EXCERPT TO READ: Begin

Little is known about the mating patterns of P. paru, with it rarely being observed. From what has been observed, the fish, in mating pairs, would swim up the water column, with one in front and one directly behind the other.

This reproductive mating behavior has only ever been reported to occur right around sunset, or dusk. At dusk, the pair swim upwards in a wide, shallow curve from the substrate, travelling around 7 to 10 m horizontally as they climb to a 2 or 3 m. As they ascend, both angle their bodies slightly, with their vents very close together, even touching. They hold this posture throughout the zenith of their curve separating as they descend. Neighbouring pairs were observed undertaking similar movements above the reef at roughly the same time. The observers were unable to ascertain if gametes were released in these displays. Neighbouring pairs were not seen interfering with these displays. This species is a protogynous hermaphrodite; the female can change sex to become a male if no male is present.

EXCERPT TO READ: End

* ASSIGNMENT 1
List every numeral that appears in the text on P. paru mating.
* ASSIGNMENT 2
From the text on P. paru mating, reproduce the passage starting at "This reproductive mating" and ending at "male is present.".
* ASSIGNMENT 3
Carry on the text about P. paru mating behavior, starting after its final sentence.

SOURCE INFORMATION: Begin

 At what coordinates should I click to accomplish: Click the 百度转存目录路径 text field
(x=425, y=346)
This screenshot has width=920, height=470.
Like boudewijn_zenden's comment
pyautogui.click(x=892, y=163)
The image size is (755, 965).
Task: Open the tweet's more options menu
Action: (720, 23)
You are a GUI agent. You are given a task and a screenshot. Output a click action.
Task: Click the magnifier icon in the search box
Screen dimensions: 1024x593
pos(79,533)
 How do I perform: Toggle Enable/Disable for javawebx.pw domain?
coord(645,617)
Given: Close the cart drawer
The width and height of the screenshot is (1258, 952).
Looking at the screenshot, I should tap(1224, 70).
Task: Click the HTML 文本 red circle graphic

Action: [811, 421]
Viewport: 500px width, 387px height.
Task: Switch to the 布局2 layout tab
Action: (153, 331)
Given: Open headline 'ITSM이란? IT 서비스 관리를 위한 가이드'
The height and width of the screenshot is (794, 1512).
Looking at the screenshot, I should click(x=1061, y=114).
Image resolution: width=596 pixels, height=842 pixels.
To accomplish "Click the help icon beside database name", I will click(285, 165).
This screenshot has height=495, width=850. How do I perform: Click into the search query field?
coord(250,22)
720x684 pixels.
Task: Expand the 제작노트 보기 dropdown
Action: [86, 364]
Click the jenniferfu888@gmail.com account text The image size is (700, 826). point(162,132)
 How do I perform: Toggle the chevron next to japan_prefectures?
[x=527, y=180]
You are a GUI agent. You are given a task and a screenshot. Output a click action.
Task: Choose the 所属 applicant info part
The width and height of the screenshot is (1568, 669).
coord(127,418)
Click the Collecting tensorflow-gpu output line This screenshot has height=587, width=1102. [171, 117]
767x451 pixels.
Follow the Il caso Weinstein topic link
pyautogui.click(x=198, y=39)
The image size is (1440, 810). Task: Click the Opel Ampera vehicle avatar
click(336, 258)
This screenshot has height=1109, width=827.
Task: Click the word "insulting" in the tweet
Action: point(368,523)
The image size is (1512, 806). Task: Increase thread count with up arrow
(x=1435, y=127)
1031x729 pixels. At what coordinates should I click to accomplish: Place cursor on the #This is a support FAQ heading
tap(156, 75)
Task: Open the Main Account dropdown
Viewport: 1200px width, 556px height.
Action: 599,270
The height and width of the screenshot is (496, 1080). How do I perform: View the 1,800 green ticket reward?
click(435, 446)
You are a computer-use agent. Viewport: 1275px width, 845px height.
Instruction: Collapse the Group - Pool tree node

SOURCE INFORMATION: End

* EXPECTED OUTPUT 1
7, 10, 2, 3

* EXPECTED OUTPUT 2
This reproductive mating behavior has only ever been reported to occur right around sunset, or dusk. At dusk, the pair swim upwards in a wide, shallow curve from the substrate, travelling around 7 to 10 m horizontally as they climb to a 2 or 3 m. As they ascend, both angle their bodies slightly, with their vents very close together, even touching. They hold this posture throughout the zenith of their curve separating as they descend. Neighbouring pairs were observed undertaking similar movements above the reef at roughly the same time. The observers were unable to ascertain if gametes were released in these displays. Neighbouring pairs were not seen interfering with these displays. This species is a protogynous hermaphrodite; the female can change sex to become a male if no male is present.

* EXPECTED OUTPUT 3
Although French angelfish are sympatric with the closely related grey angelfish, the two species have never been observed to produce hybrid offspring in nature, or even forming mixed groups or pairs. Conversely, grey angelfish may aggressively chase French angelfish. It is hypothesized that this is due to behavioural incompatibility; during agonistic approaches by conspecifics, grey angelfish respond by grouping with them, while French angelfish either continue their aggression or flee.

However, the viability of a hybrid cross between French and grey angelfish has been proven within a laboratory setting; by artificially extracting and mixing gametes, such hybrids were produced in 1976. It was discovered that the juveniles of the resulting artificial hybrids were not clearly distinguishable from juvenile grey angelfish, and as such if natural hybrids did exist, they would not be easy to identify at least as juveniles.

== Conservation ==
According to the IUCN red list of endangered animal species, the French angelfish is currently listed as least concern. However, it is very possible that in the coming years this fish species moves from least concern to near threatened or even vulnerable. This is in large part due to the marine pet trade, also known as the marine ornamental trade. In Brazil alone, the French angelfish is the fifth most exported in the Brazilian fish trade. In addition, French angelfish are also caught as bycatch.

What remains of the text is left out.